-- BEGIN --

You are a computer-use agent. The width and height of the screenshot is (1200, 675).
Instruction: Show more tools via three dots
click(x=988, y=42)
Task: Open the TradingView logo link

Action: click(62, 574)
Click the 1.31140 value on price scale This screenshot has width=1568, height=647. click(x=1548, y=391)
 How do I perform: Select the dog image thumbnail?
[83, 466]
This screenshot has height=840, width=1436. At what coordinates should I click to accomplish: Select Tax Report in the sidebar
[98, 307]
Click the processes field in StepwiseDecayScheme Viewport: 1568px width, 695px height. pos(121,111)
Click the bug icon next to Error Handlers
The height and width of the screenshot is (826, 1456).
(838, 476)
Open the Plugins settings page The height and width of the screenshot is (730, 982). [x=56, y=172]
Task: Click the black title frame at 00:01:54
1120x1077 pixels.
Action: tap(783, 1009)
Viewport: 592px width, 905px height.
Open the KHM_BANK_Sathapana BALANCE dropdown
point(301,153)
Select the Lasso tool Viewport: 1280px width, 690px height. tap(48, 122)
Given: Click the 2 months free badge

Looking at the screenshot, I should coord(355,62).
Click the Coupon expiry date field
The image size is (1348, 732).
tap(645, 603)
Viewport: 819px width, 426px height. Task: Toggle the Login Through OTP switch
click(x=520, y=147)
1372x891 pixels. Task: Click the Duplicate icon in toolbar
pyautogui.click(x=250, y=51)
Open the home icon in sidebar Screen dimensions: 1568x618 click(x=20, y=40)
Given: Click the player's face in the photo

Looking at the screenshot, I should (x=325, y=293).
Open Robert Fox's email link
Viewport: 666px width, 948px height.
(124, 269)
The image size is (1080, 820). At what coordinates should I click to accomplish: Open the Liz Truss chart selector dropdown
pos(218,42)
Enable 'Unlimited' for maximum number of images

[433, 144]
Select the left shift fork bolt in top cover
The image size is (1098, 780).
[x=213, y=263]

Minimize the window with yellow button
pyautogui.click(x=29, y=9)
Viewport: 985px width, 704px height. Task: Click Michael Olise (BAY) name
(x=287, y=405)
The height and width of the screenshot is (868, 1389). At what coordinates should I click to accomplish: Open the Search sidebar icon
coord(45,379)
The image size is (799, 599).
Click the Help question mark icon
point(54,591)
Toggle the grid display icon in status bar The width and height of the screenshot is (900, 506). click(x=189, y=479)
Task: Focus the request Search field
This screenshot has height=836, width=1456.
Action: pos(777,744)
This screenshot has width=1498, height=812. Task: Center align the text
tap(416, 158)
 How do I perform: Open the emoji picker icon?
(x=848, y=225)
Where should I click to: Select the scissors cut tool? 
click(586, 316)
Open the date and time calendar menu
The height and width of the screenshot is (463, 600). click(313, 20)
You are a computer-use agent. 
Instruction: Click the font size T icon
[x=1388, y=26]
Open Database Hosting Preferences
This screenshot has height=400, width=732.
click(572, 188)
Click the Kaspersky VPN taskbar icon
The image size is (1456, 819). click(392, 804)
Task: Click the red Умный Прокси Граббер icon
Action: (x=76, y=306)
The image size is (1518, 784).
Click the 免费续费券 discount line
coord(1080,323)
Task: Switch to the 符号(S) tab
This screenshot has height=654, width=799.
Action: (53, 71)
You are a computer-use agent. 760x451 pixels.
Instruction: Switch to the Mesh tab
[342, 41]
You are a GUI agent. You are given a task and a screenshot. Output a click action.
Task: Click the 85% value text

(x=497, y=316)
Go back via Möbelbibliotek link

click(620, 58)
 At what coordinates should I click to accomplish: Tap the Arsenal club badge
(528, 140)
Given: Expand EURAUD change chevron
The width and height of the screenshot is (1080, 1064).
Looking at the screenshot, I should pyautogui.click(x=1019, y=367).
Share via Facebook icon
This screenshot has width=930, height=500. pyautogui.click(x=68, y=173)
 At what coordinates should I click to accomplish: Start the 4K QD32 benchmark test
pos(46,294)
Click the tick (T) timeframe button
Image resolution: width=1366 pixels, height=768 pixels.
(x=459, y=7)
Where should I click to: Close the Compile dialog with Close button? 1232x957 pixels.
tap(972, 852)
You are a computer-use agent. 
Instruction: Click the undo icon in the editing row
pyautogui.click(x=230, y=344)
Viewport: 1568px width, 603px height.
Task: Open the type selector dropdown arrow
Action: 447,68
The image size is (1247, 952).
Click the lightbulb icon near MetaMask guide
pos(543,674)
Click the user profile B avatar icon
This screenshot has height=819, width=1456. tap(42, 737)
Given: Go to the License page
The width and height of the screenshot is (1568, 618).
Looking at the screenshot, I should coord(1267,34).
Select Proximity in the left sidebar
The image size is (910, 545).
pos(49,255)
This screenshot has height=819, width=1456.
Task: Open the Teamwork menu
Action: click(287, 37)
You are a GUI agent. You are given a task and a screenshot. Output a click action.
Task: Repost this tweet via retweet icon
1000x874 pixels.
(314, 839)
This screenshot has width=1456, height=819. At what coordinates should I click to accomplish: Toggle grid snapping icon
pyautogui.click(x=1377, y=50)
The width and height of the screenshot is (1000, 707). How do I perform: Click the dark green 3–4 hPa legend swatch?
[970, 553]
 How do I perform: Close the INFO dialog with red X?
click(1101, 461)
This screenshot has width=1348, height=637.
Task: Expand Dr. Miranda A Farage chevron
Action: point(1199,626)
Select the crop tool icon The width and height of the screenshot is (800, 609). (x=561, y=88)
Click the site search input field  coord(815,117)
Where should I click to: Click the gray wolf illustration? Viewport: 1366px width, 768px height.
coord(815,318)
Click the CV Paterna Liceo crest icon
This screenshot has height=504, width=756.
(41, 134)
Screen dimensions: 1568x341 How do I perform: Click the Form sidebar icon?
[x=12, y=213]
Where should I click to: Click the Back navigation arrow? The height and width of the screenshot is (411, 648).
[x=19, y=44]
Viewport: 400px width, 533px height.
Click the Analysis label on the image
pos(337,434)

-- END --

_PROBLEM STATEMENT_
Quote the records from the line with "Minimize the window with yellow button" up to and including the line with "click(620, 58)", reproducing each line verbatim.

_RESPONSE TO THE TASK_
Minimize the window with yellow button
pyautogui.click(x=29, y=9)
Viewport: 985px width, 704px height. Task: Click Michael Olise (BAY) name
(x=287, y=405)
The height and width of the screenshot is (868, 1389). At what coordinates should I click to accomplish: Open the Search sidebar icon
coord(45,379)
The image size is (799, 599).
Click the Help question mark icon
point(54,591)
Toggle the grid display icon in status bar The width and height of the screenshot is (900, 506). click(x=189, y=479)
Task: Focus the request Search field
This screenshot has height=836, width=1456.
Action: pos(777,744)
This screenshot has width=1498, height=812. Task: Center align the text
tap(416, 158)
 How do I perform: Open the emoji picker icon?
(x=848, y=225)
Where should I click to: Select the scissors cut tool? 
click(586, 316)
Open the date and time calendar menu
The height and width of the screenshot is (463, 600). click(313, 20)
You are a computer-use agent. 
Instruction: Click the font size T icon
[x=1388, y=26]
Open Database Hosting Preferences
This screenshot has height=400, width=732.
click(572, 188)
Click the Kaspersky VPN taskbar icon
The image size is (1456, 819). click(392, 804)
Task: Click the red Умный Прокси Граббер icon
Action: (x=76, y=306)
The image size is (1518, 784).
Click the 免费续费券 discount line
coord(1080,323)
Task: Switch to the 符号(S) tab
This screenshot has height=654, width=799.
Action: (53, 71)
You are a computer-use agent. 760x451 pixels.
Instruction: Switch to the Mesh tab
[342, 41]
You are a GUI agent. You are given a task and a screenshot. Output a click action.
Task: Click the 85% value text

(x=497, y=316)
Go back via Möbelbibliotek link

click(620, 58)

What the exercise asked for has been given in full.